CDU, FDP und BfG sehen im großen Sanierungsstau (60 Millionen Euro) bei den örtlichen Straßen dringenden Handlungsbedarf. Ab 8. Mai starten in Geesthacht Verkehrszählungen, die Verwaltung stellt einen Verkehrsentwicklungsplan auf. Für die BfG ist es höchste Zeit, das Thema ganzheitlich zu betrachten, um Verkehrsströme neu zu leiten. Es sollten mehr Einbahnstraßen geschaffen werden (FDP, BfG) beziehungsweise Tempo-30-Zonen sowie ein besseres Parkraummanagement (CDU, SPD).
Thema Wohnen
Bezahlbares Wohnen ist ein Schwerpunkt im SPD-Wahlkampf. Der Bau von Sozialwohnungen soll weiter vorangetrieben werden, der Alte Friedhof soll innerstädtisches Erholungsgebiet werden. „Wir wollen nichts Utopisches versprechen. Es geht darum, was der Bürger benötigt. Neben bezahlbarem Wohnraum sind das gute Schulen. Bei den Verkehrswegen ist auch viel zu tun“, sagt Petra Burmeister (Fraktionsvorsitz). Bezahlbares Wohnen haben sich auch Grüne und BfG auf die Fahne geschrieben.
Die CDU setzt sich derweil für die Entstehung eines neuen Wohngebiets in Grünhof ein und möchte Wohnraum in allen Preissegmenten schaffen. Zum Wohnen gehört auch die Energieversorgung: Der Ausbau des städtischen Fernwärmenetzes steht bei mehreren Parteien auf dem Wahlprogramm.
Was sonst wichtig ist
Das Kurzprogramm der CDU ist besonders umfangreich und umfasst auch die die Ausweisung neuer Gewerbeflächen sowie die Verständigung auf eine Schuldenbremse. „Ambitioniert“, nennt der stellvertretende Ortsvorsitzende Björn Reuter das Programm. „Aber wir wollen Themen anstoßen. Nicht alles geht kurzfristig, aber wir sollten uns Ziele setzen.“ Die SPD hält bei den vielen erforderlichen Investitionen weitere Kreditaufnahmen für nötig.
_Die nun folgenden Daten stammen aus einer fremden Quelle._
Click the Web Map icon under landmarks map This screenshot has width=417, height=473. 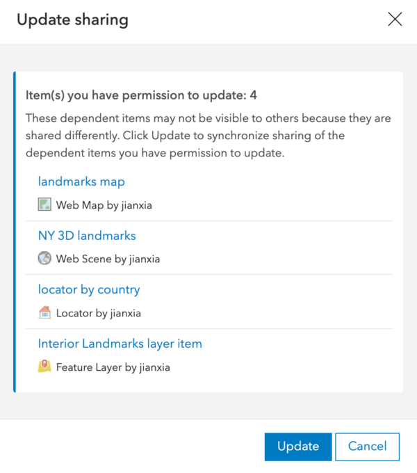[44, 205]
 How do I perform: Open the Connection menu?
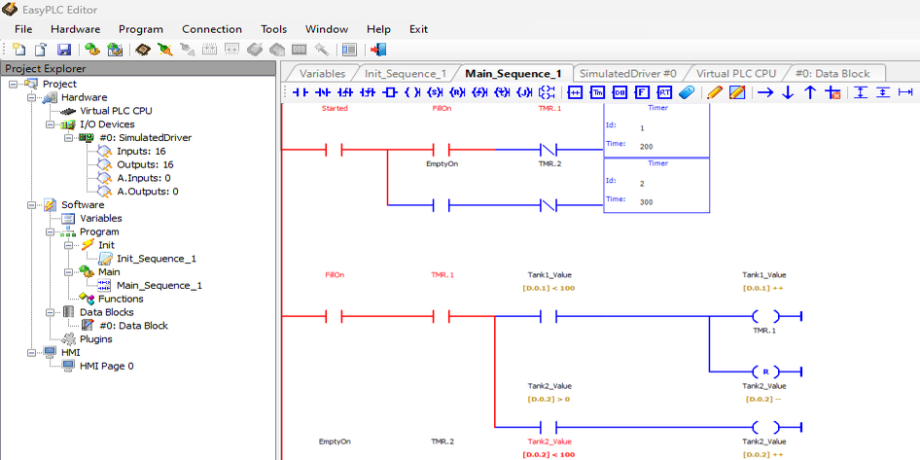point(211,29)
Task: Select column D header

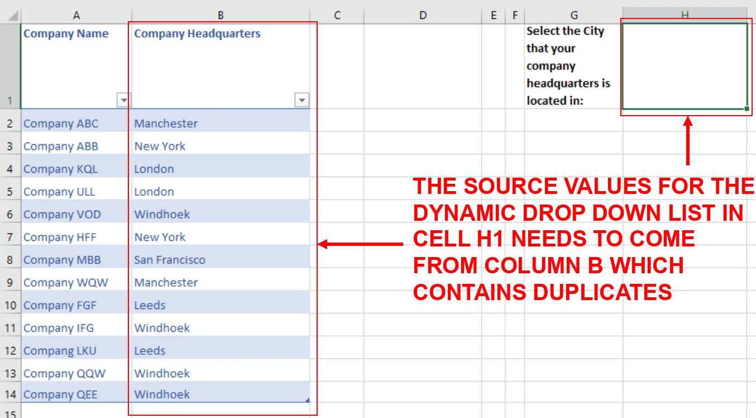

Die Grünen wollen laut Ali Demirhan weiter „die kritische Stimme Geesthachts bleiben“, haben sicher bei den Freibadpreisen gepunktet, gingen indes bei anderen Themen zu sehr dogmatisch vor. Für die FDP gehört zur Attraktivitätssteigerung Geesthachts auch dazu, „dass wir Teile der Berufsschule zurückholen“, wie Fraktionschef Rüdiger Tonn sagt. Die BfG wertet ihre erste Wahlperiode als Zeit des Lernens. „Wir würden das Gelernte jetzt gern anwenden“, wirbt Christoph Hinrichs um Stimmen und hofft mit Drängen auf verstärkter Inklusion (unter anderem Schaffung rollstuhlgerechter Sozialwohnungen) zu punkten.
Der Wahlkampfendspurt
Noch aber haben alle Parteien die Möglichkeit, unentschlossene Wähler auf ihre Seite zu ziehen. Die ausführlichen Wahlprogramme stehen auf den Internetauftritten der Parteien. Im Wahlkampfendspurt kommt am Sonnabend, 6. Mai, auch mehr oder minder bekannte Politprominenz in die Stadt. Allen voran Bundesbauministerin Klara Geywitz (SPD), die zum Thema bezahlbarer Wohnraum die „Elbterrassen“ besucht. Die aus Geesthacht stammende niedersächsische Landwirtschaftsministerin Miriam Staudte besucht den Stand der Grünen in der Fußgängerzone. Hamburgs Schulsenator Ties Rabe tut dies bei der SPD, die Landtagsabgeordnete Andrea Tschacher besucht die CDU, und die FDP hat Holger Kempter zu Gast, einen Vertreter aus dem Spitzentrio für den Kreistag.